Mais voilà, autant mes questionnements ne cessaient de tourmenter mon esprit, que le reste du programme de ma journée vint s’inviter à la fête. Me permettant ainsi de me focus sur mes tâches à venir, me rappelant qu’après avoir raccompagner Miko chez les Takahashi, il faudra que je l’aide avec ses devoirs, avant de me sauver vers mon second emploi de serveuse dans un Izakaya des quartiers populaires de Seikusu.

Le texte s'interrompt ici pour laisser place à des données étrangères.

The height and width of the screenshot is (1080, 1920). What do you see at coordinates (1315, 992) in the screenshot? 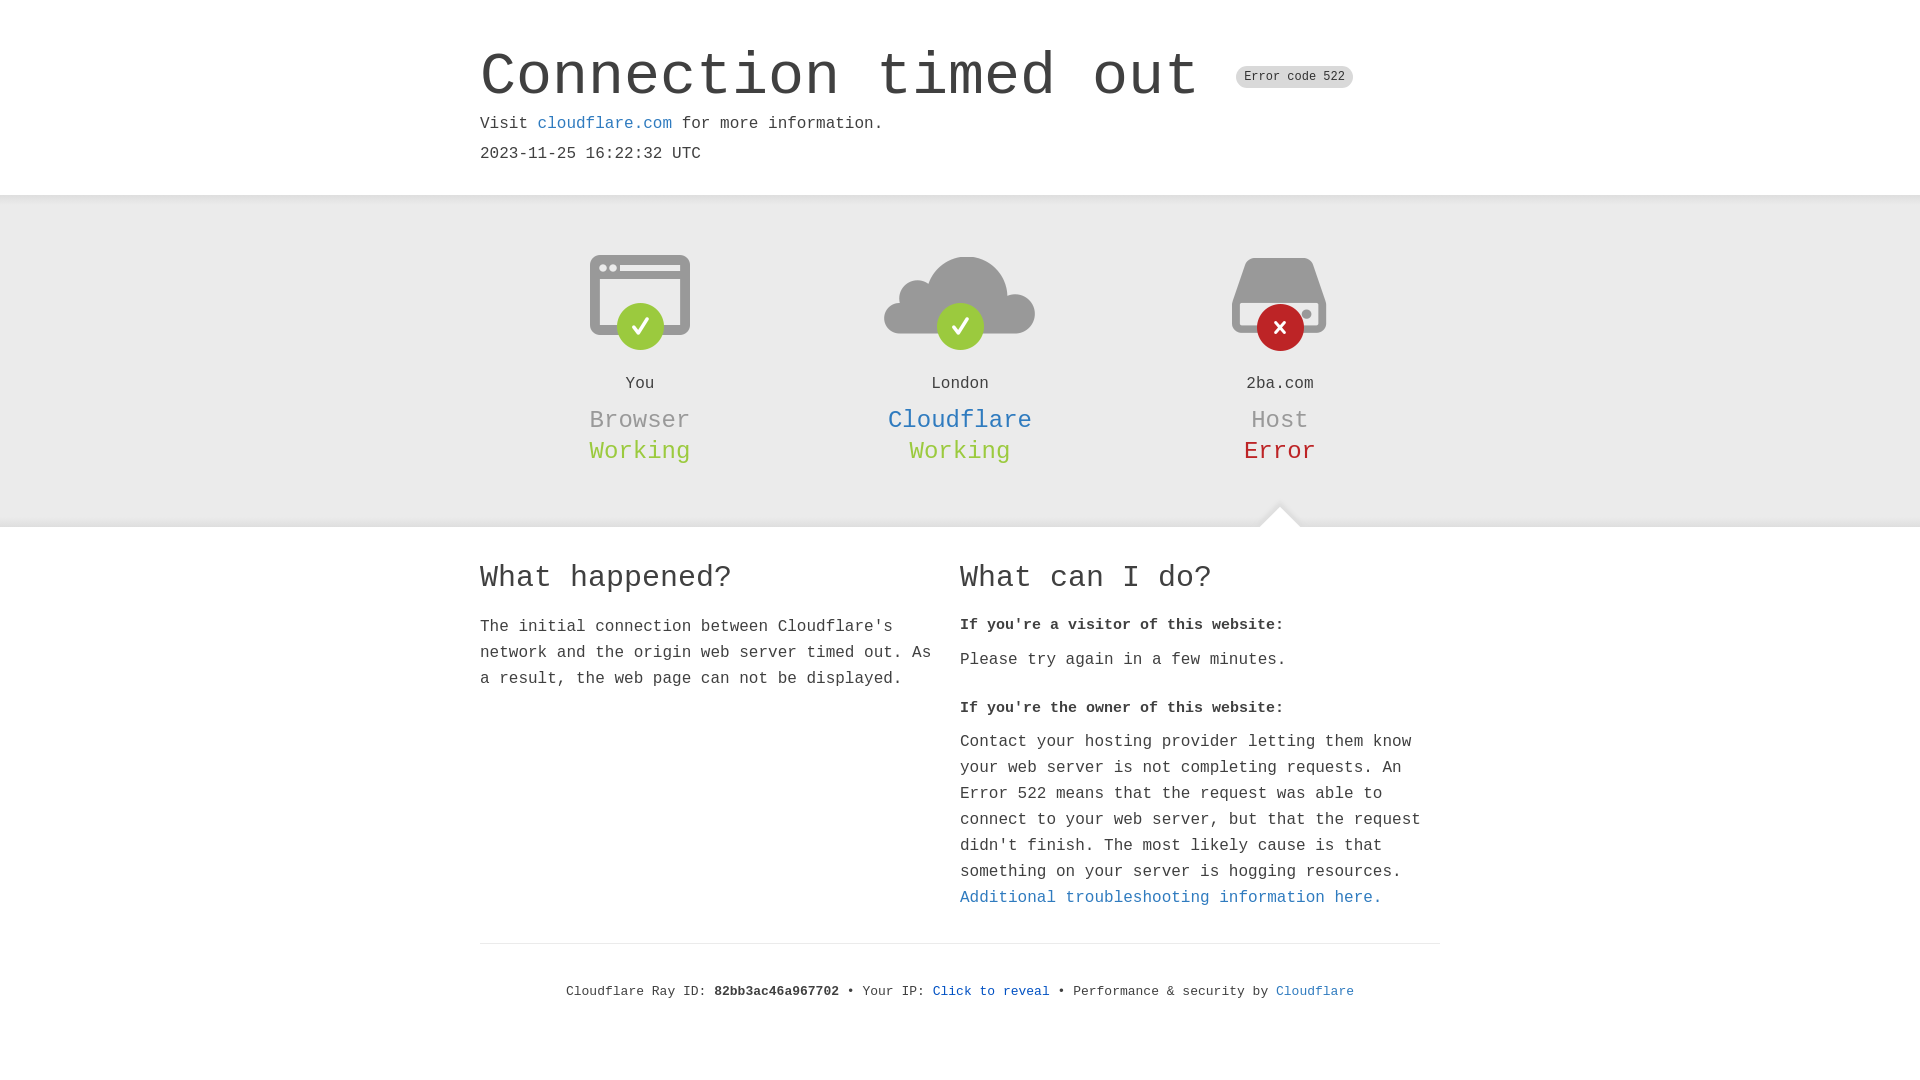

Et c’est donc ainsi que le reste de ma journée se déroula, suivant le planning qui était prévu sans encombre. Nous sommes maintenant le soir, il commence à se faire tard, et ça fait déjà un moment que je n’arrête pas de voguer entre le service en table, l’aide à la préparation derrière le bar pour les divers breuvages ainsi que encas du soir, et le ravitaillement du nécessaire pour continuer à faire tourner la boutique. Comme d’habitude, je sens des regards sur moi. Pour ne pas changer, j’essaie de ne pas y prêter attention, même si parfois j’ai l’impression que l’on me regarde comme un vulgaire morceau de viande que l’on aimerait bien se mettre sous la dent. Bien sûr, comme à chaque fois, ce genre de regard pesant me mettent mal à l’aise, tout comme les petites interpellations de la clientèle, mais je prend sur moi, je souris et remet en place gentiment, quand ce n’est pas un collègue qui me donne un coup de main car je suis trop douce, et ce malgré mes centaines d’années à vivre ainsi. Mais alors que la soirée continue sans encombre, je sens un regard sur moi, un regard différent cette fois et, je ne saurais l’expliquer mais, je me tourna vers ce regard. Et là, je sentis mon coeur commencer à jouer des tambours, la joie m’envahir et un doux sourire se dessiner sur mes lèvres sans que je ne puisse me contrôler. Puis, sans m’en rendre compte, mes jambes se mirent en marche et mes pas me guidèrent vers la personne dont je venais de croiser le regard.
« Monsieur Kalvenhaar ! Bonsoir ! Je suis heureuse de vous revoir ! Je… Que faites-vous ici ? »
Question idiote hein ? Je le sais, je m’en rend compte après coups, mais… Je m’en moque, étrangement. Je suis tellement heureuse de le revoir, je me sens comme sur un petit nuage même ! Et, la seule chose qui compte pour moi en cet instant, à ma grande surprise, c’est de lui parler, de pouvoir entendre sa voix et… Je ne sais pas, mais, j’ai juste très envie d’entendre sa douce voix, là, maintenant, tout en me perdant dans ses beaux yeux rougeâtres et en m'enivrant de son parfum boisé et ambré qui me chatouille les narines.